Variance–covariance analysis of two high-resolution regional least-squares quasi-geoid models

More Info
expand_more

Abstract

This paper investigates the full variance–covariance (VC) matrix of two high-resolution regional quasi-geoid models, utilizing a spherical radial basis function parameterization. Model parameters were estimated using weighted least-squares techniques and variance component estimation (VCE) for data weighting. The first model, known as the “RCR model,” is computed through the remove–compute–restore method, incorporating various local gravity and radar altimeter datasets.
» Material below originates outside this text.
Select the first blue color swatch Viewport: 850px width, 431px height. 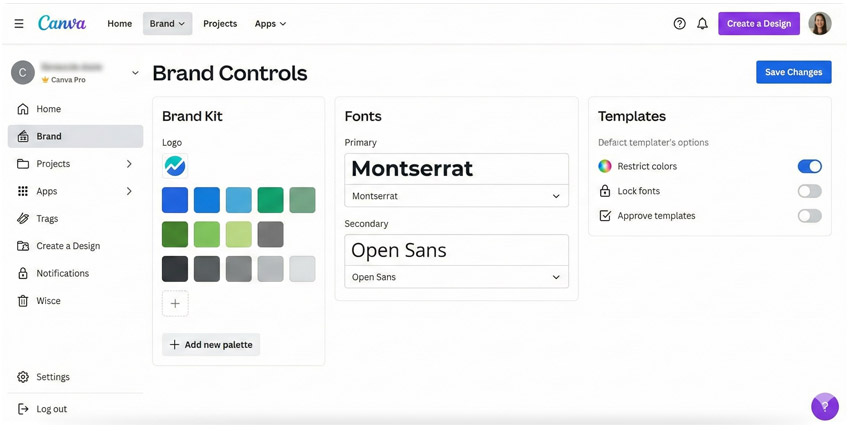[175, 200]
The second model, the “combined model,” includes the GOCO05s satellite-only global geopotential model as an additional dataset with a full-noise VC matrix. Validation of the noise VC matrix scaling for each quasi-geoid model is achieved by comparing observed and formal noise standard deviations of differences between geometric and gravimetric height anomalies at GPS height markers in the Netherlands. Analysis of the noise VC matrix of height anomalies at grid nodes reveals significantly smaller formal noise standard deviations for the RCR model compared to the combined model. This difference is attributed to VCE assigning larger weights to the GOCO05s dataset, which exhibits greater noise standard deviations for the specific spatial scales used. Additionally, the formal noise standard deviations of height anomaly differences, relevant for GNSS-heighting, favor the RCR model. However, the disparity between the two models is smaller than implied by the height anomaly noise standard deviations. This is due to the combined model’s noise autocorrelation function displaying a longer correlation length (67 km) in contrast to the RCR model’s (17 km). Consequently, the combined model exhibits a greater reduction in noise variance for height anomaly differences relative to white noise compared to the RCR model.